When learning to perform leg extensions, it is sensible to seek the guidance of a fitness instructor. Most instructors are readily available and will be only too happy to assist. Always warm up properly and choose a sensible training weight. The correct execution of leg extensions is fundamental to preventing knee pain.

–         Choose a manageable weight. Selecting a weight that is too heavy can only serve to cause further knee damage. It doesn’t take a large weight to build surrounding muscle and act as a joint treatment.

–         Sit down with the back directly against the support. This is essential so that no strain is placed on the lower back.

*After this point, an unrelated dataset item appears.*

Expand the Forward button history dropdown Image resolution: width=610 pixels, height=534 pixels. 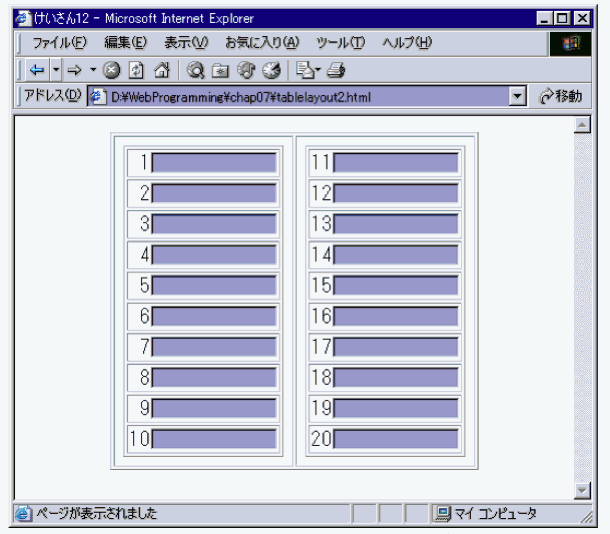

–         Ensure abdominal muscles are tensed, knees are bent and chest is upright.

–         Perform a slow pushing motion, stopping just before both legs are straightened and then steadily lower the weight to the starting position.

–         Repeat the process for 10-12 repetitions. There should be a minor burning feeling in the surrounding muscles caused by lactic acid build-up. This is perfectly normal for any muscle-related exercise.

Research suggests that glucosamine slows the progression of osteoarthritis. It works by lubricating joints and building cartilage. Taking 1500mg tablet of glucosamine can help as a joint treatment and protect the elderly from premature knee damage.

Knee problems are a reality for millions of seniors. As a knee treatment, few things work better than leg extensions and the supplement, glucosamine. Seek guidance from the family doctor before starting any exercise regime. If knee pain has become too extreme, it might be possible to get a knee replacement.